Helga sourit encore et sortit. Rowena ne réussissait pas à comprendre comment quelqu'un qui était aussi gentille qu'Helga, avec ses joues toujours un peu rouges, réussissait à sourire d'une telle façon qu'on avait immanquablement une sueur froide dans le dos ? Peut-être était-ce le maniement des poisons. Après tout ça ne pouvait être que ça, car Salazar et Helga n'avaient que cela en commun... Helga était l'archétype de la bonne sorcière : généreuse, loyale, d'une extrême gentillesse, avec un sens aigu de la justice et de la moralité. Elle était aussi la plus tenace d'entre eux - sans doute était-ce une qualité quand on cherchait à créer de nouvelles espèces végétales. Mais elle ne pardonnait pas les actes de méchancetés ou de bêtises.
2
Helga parcourait les allées de serres tout en réfléchissant à ce qu'elle voulait demander à Rowena. Une idée folle. Mais cette école avait besoin d'idées folles, parce qu'elle devait se démarquer des autres. Chaque école de magie avait sa marque. L'école de Durmstrang valorisait la force et le pouvoir, à tel point qu'en plus d'être étudiée, la magie noire était expérimentée. Et aucun sorcier né dans une famille moldue ne pouvait s'y inscrire.

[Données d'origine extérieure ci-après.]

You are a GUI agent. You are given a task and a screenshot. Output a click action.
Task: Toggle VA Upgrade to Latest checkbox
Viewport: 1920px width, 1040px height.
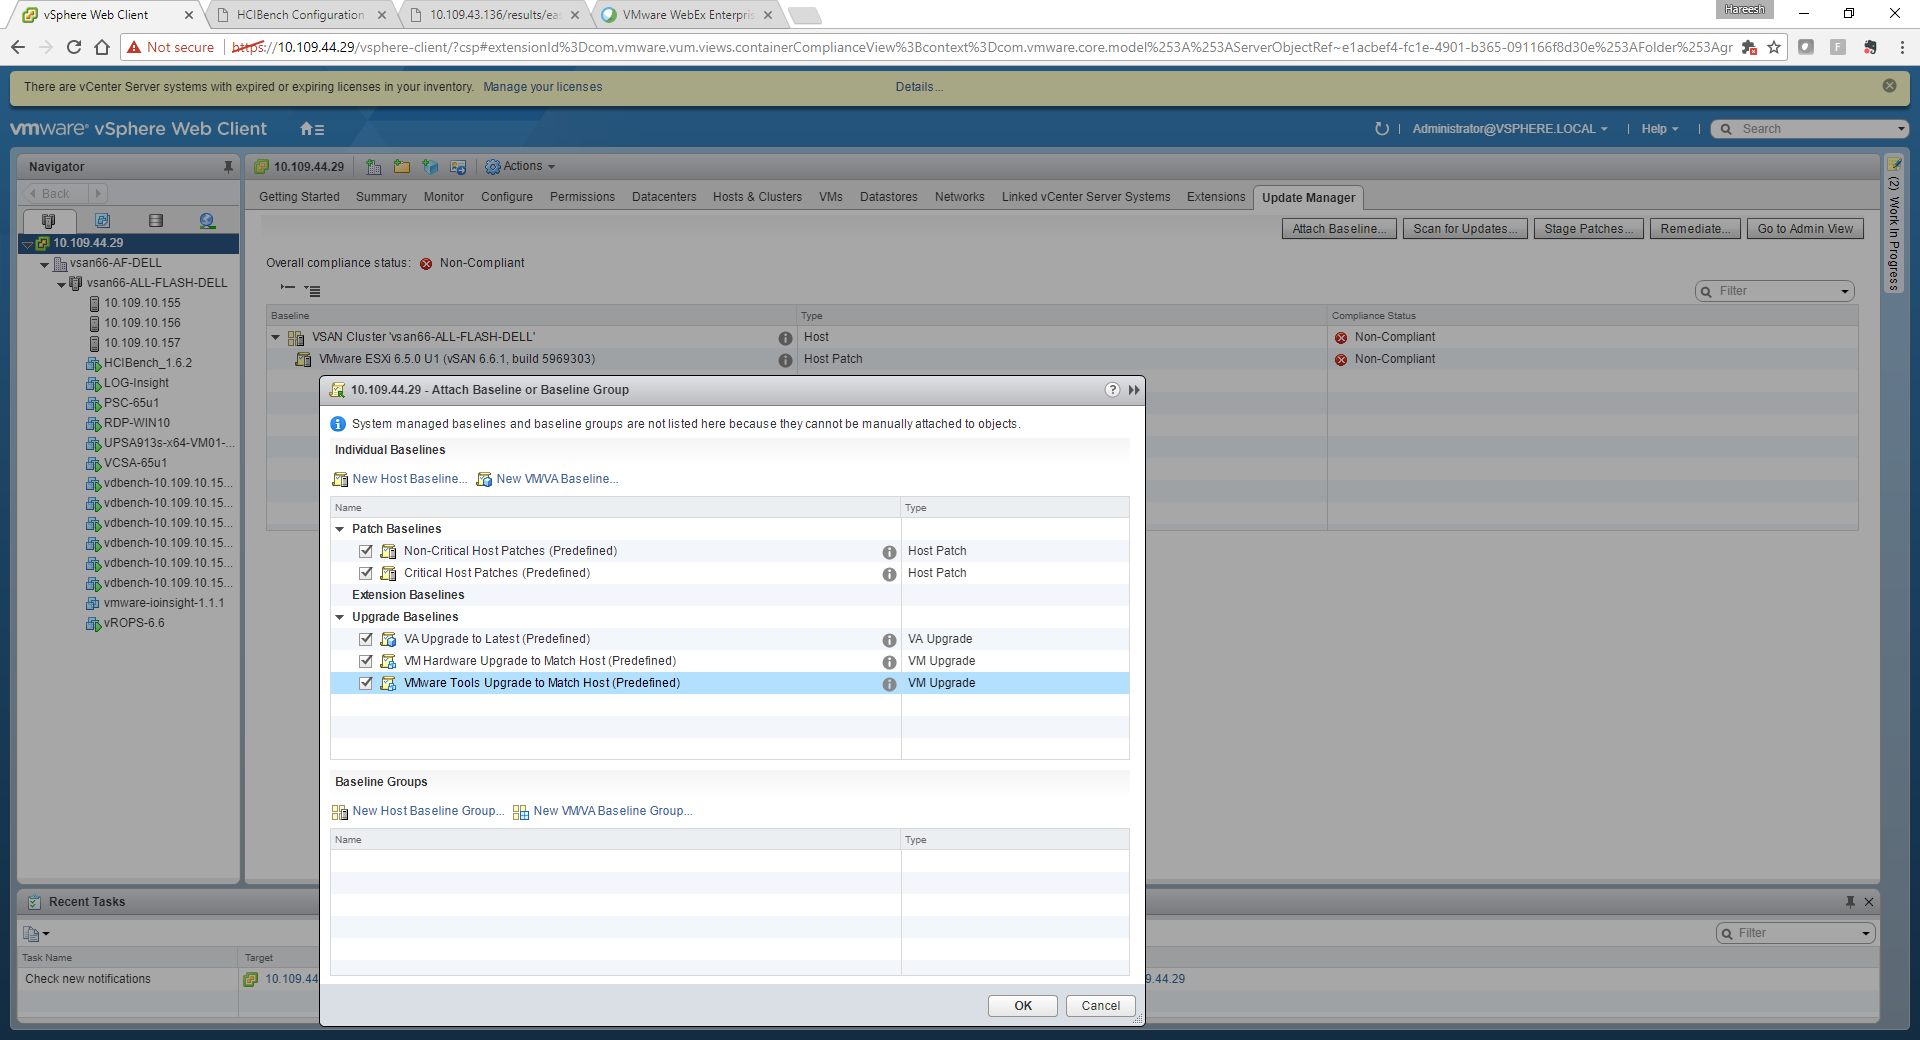pos(366,639)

Beauxbâtons... Ah Beauxbâtons, c'était entièrement différent : les français aimaient mêler magie et art, à tel point que l'un n'allait pas sans l'autre. La sorcellerie dans toutes formes devenait avec eux une science aux gestes précis et mesurés... Et puis il y avait l'institut des sorciers de Salem, qui était l'école la plus vieille du monde et la plus respectée. D'ailleurs tous quatre y avaient étudié. Certes Salazar n'y avait passé que deux années, il avait toujours été autodidacte. Mais la politique de l'Institut était d'inciter à l'expérimentation, la science, car l'innovation y était le maître mot de l'enseignement. Toutes ces écoles mettaient en valeur la sorcellerie et le pouvoir, sans mettre l'accent sur le coeur nécessaire pour utiliser les puissants pouvoirs que chaque sorcier détenait.
Bref ici en Angleterre, les sorciers étaient plus conservateurs et aussi plus romantiques... Alors pourquoi ne pas valoriser l'amour ? L'idée lui plaisait énormément. En plus, cela serait difficile à mettre en oeuvre et ce serait une façon de clamer au monde entier que les créateurs de l'école de Poudlard excellaient à la perfection dans l'art de la sorcellerie... comme les professeurs qui y enseigneraient. Oui, une excellente publicité.
Elle avait déjà décidé que le maître mot du sortilège serait amour et que, de façon très logique, le sortilège qu'elle voulait créer devrait se déclencher à la Saint-Valentin...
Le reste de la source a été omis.